Problem details — Copy exactly, no pictures: every line from the one that contains "You are a computer-use" through the end of the entries below.

(Extracted data entries)
◇ ◇ ◇ ◇

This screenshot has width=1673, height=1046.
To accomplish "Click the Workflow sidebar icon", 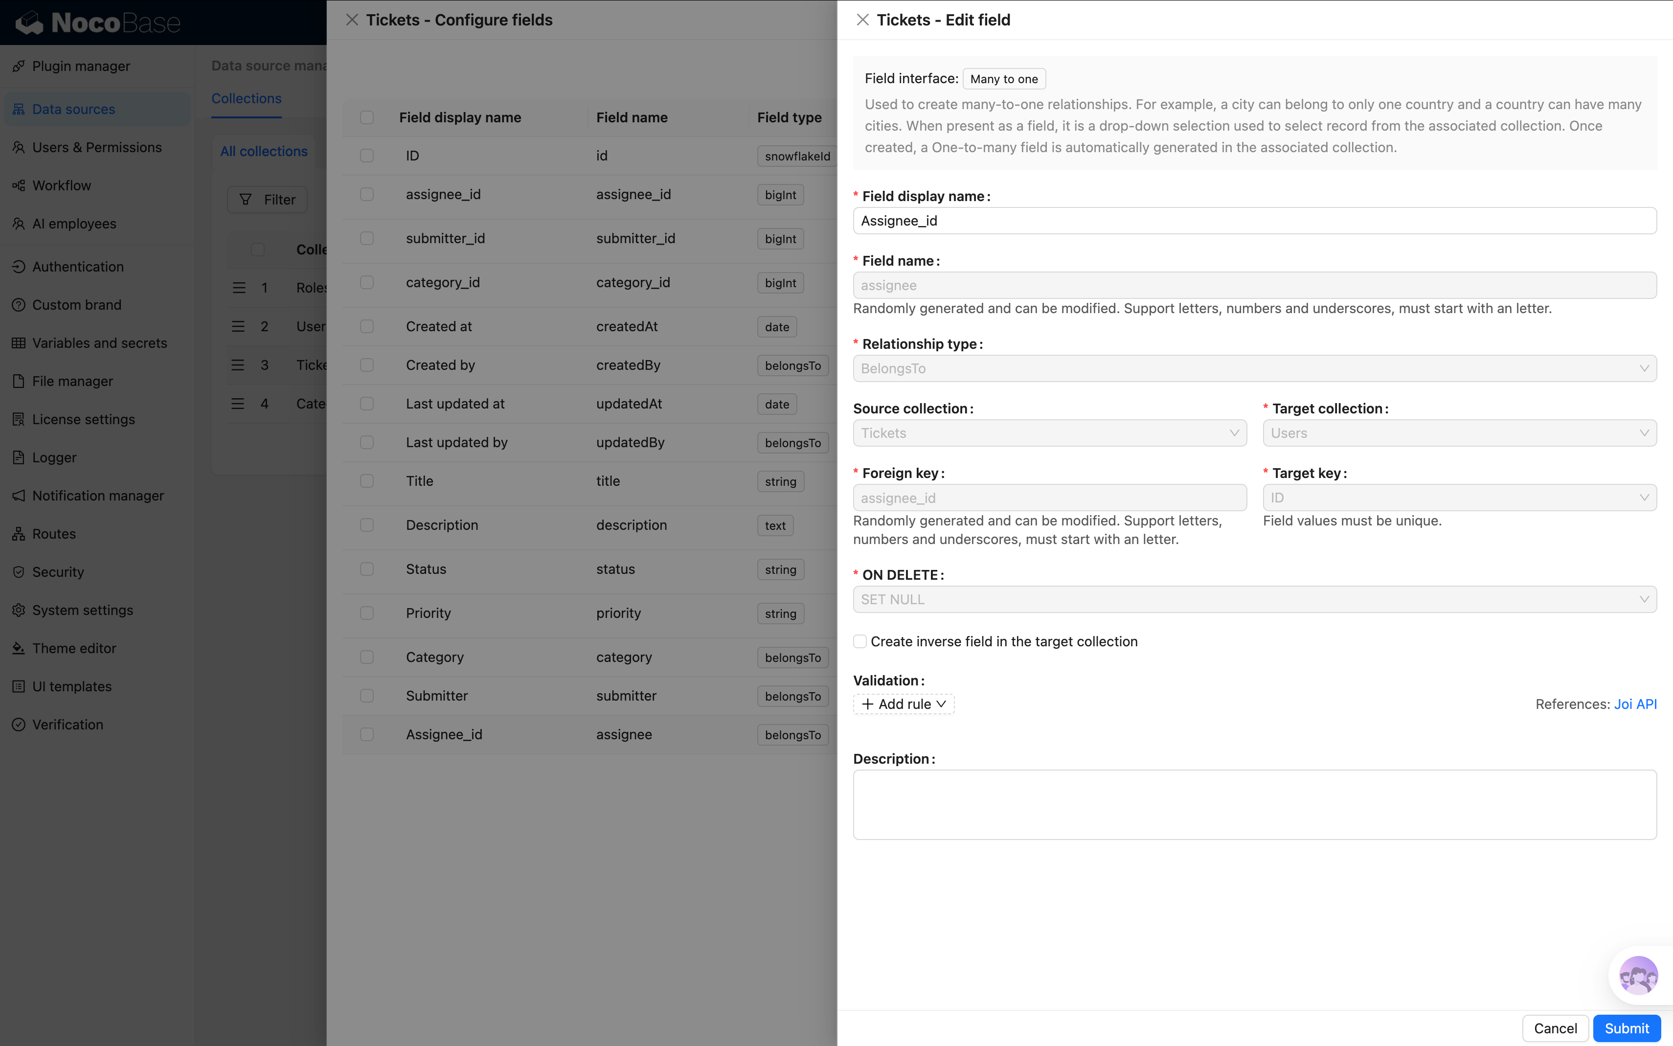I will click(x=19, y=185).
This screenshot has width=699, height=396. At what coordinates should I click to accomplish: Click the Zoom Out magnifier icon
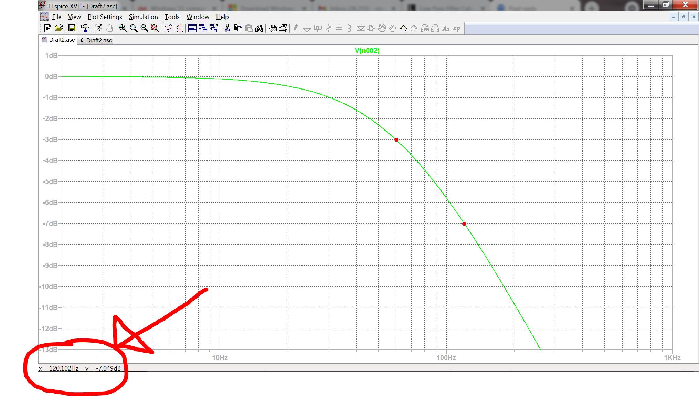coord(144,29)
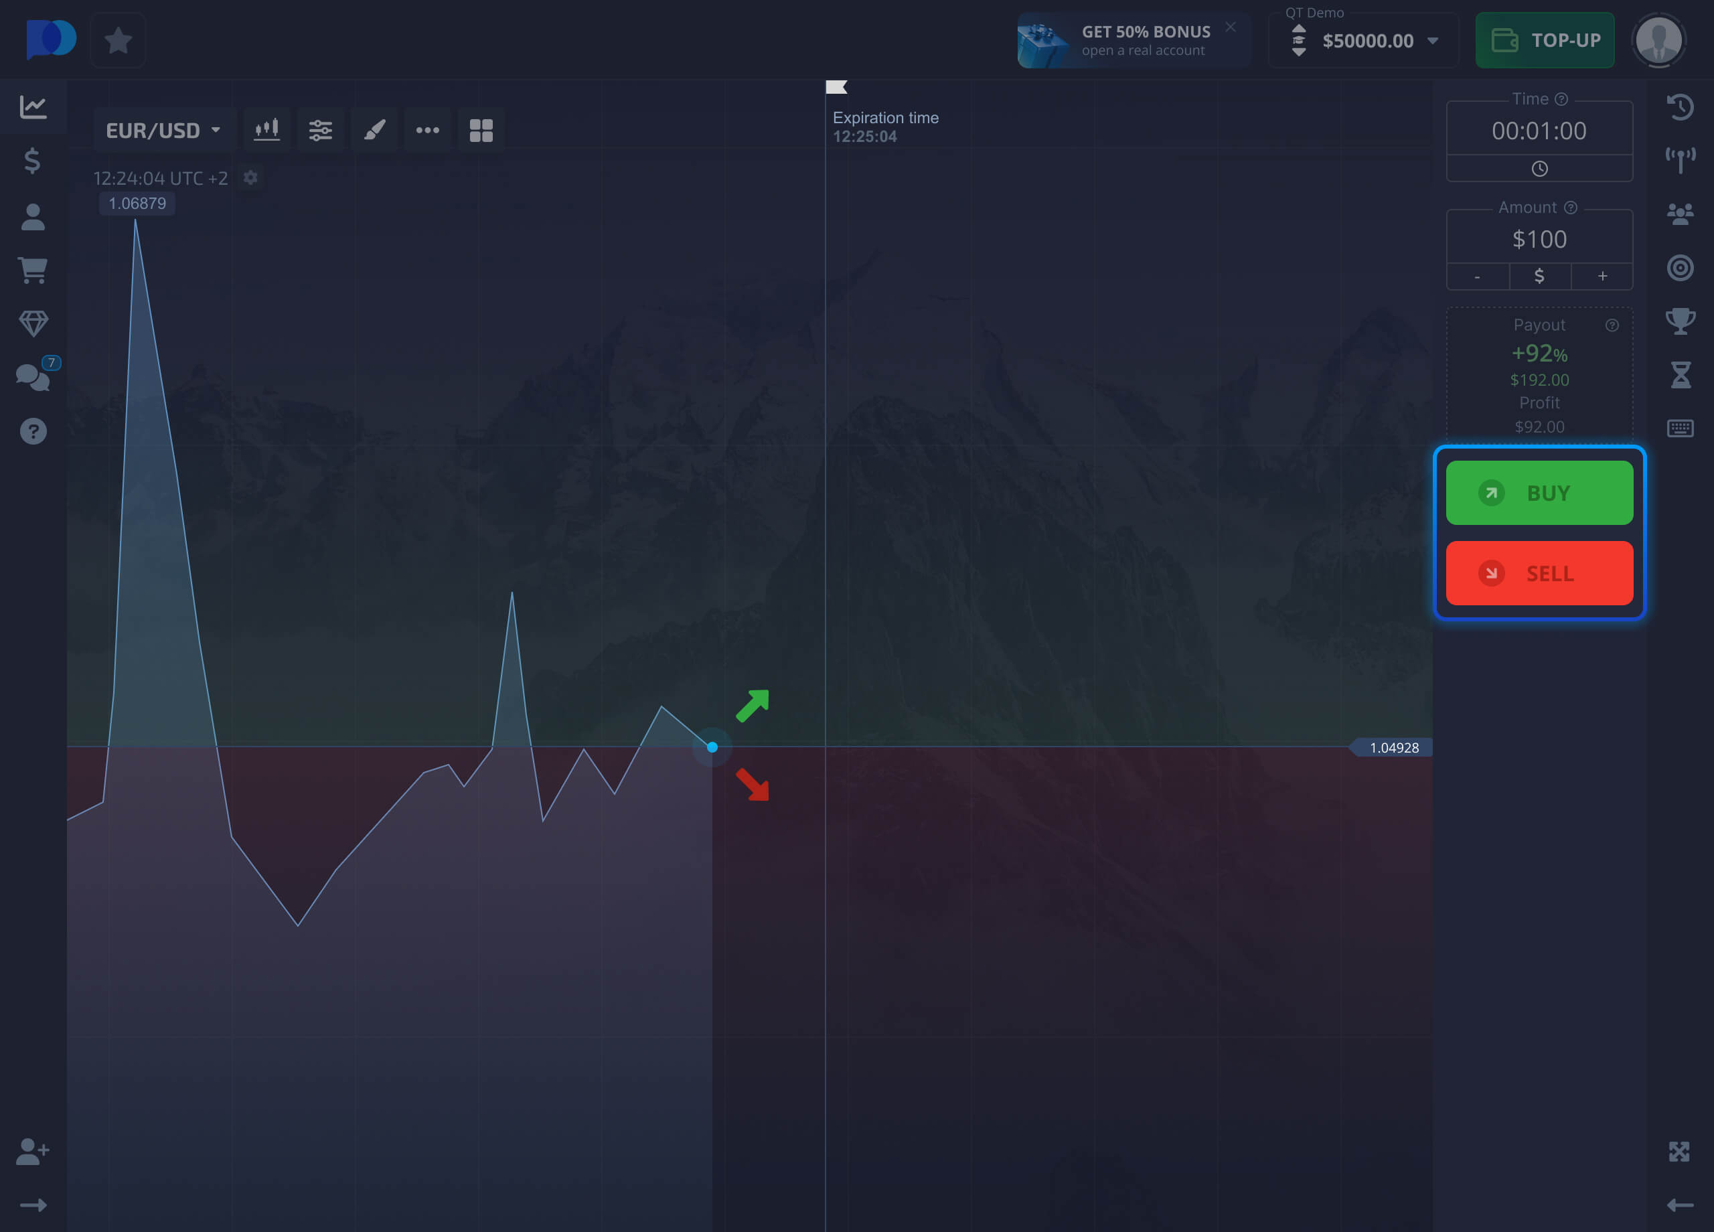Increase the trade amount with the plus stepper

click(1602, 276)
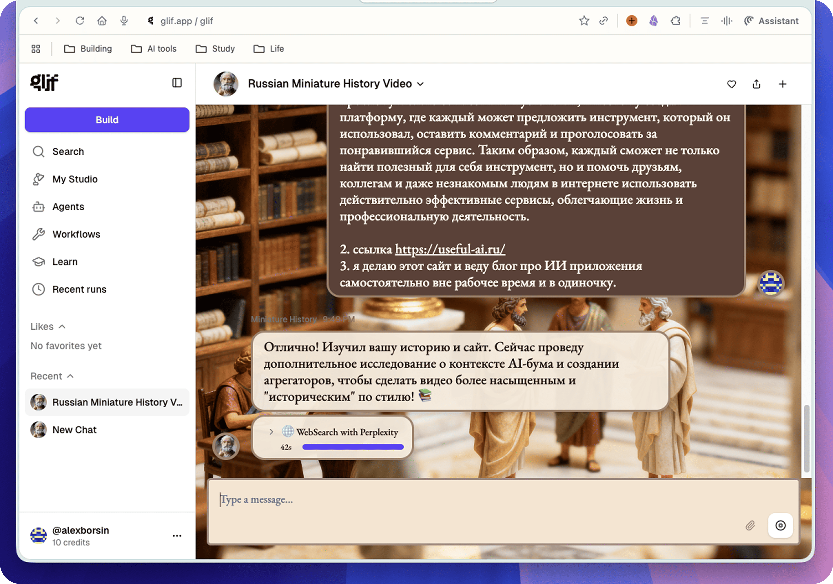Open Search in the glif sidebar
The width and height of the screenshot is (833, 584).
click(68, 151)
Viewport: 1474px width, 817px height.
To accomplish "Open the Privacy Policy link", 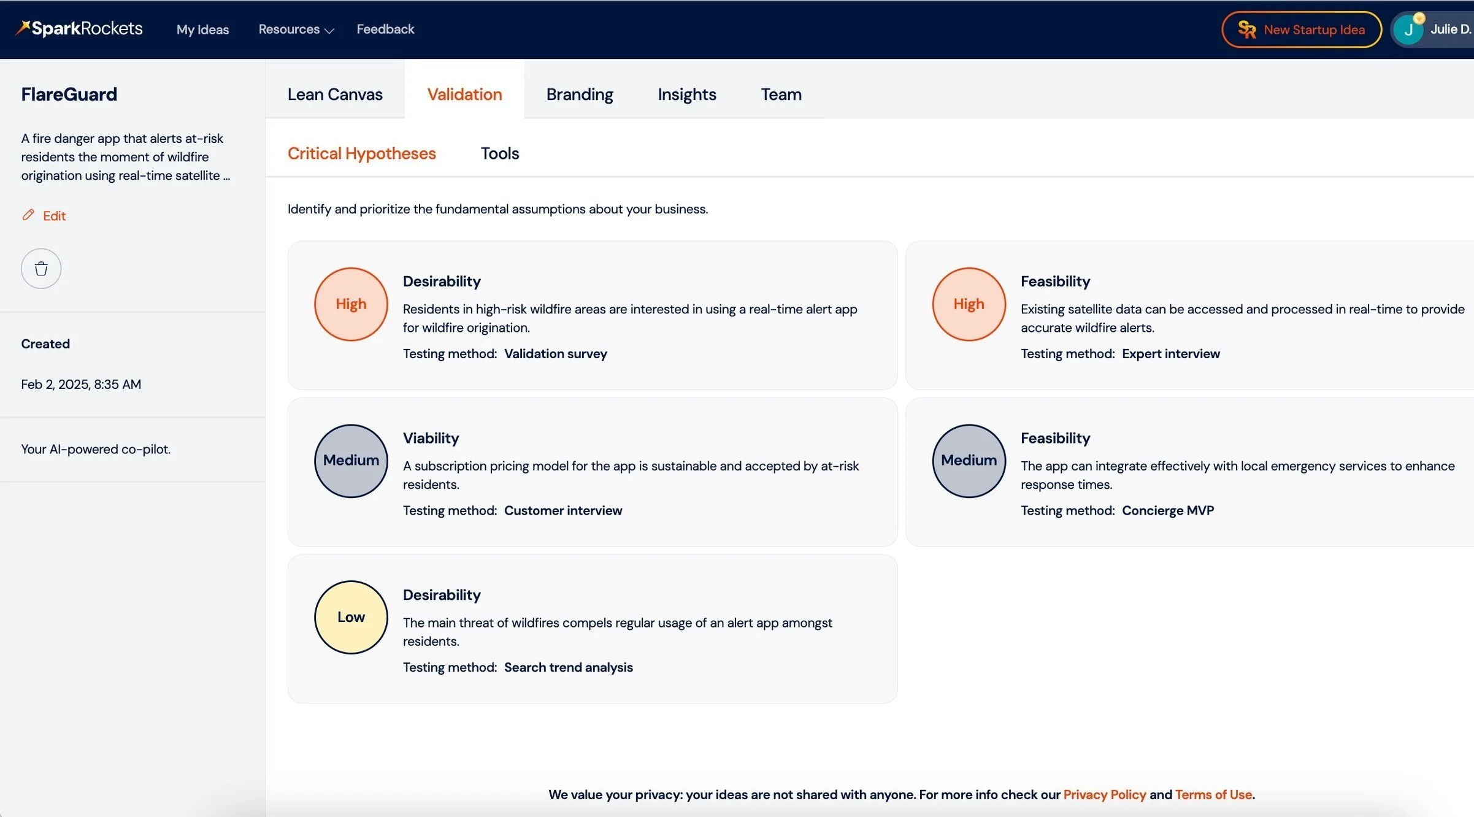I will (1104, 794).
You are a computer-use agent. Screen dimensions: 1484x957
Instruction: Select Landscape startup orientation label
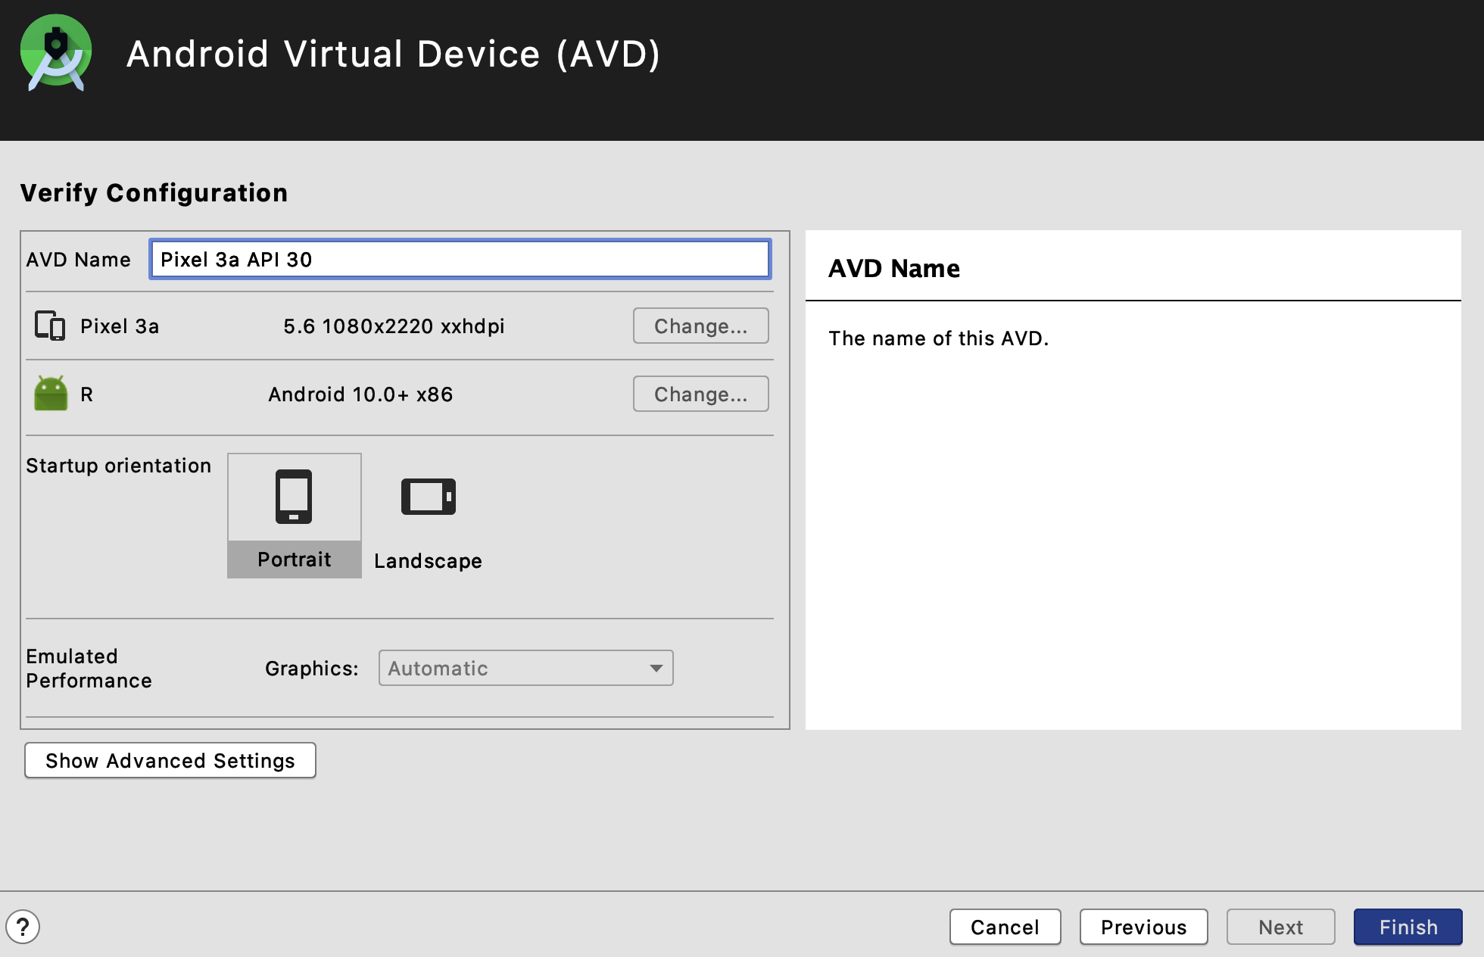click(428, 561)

◇ ◇ ◇ ◇

Reply —
You are a computer-use agent. Screen dimensions: 1484x957
Instruction: Select Landscape startup orientation label
click(428, 561)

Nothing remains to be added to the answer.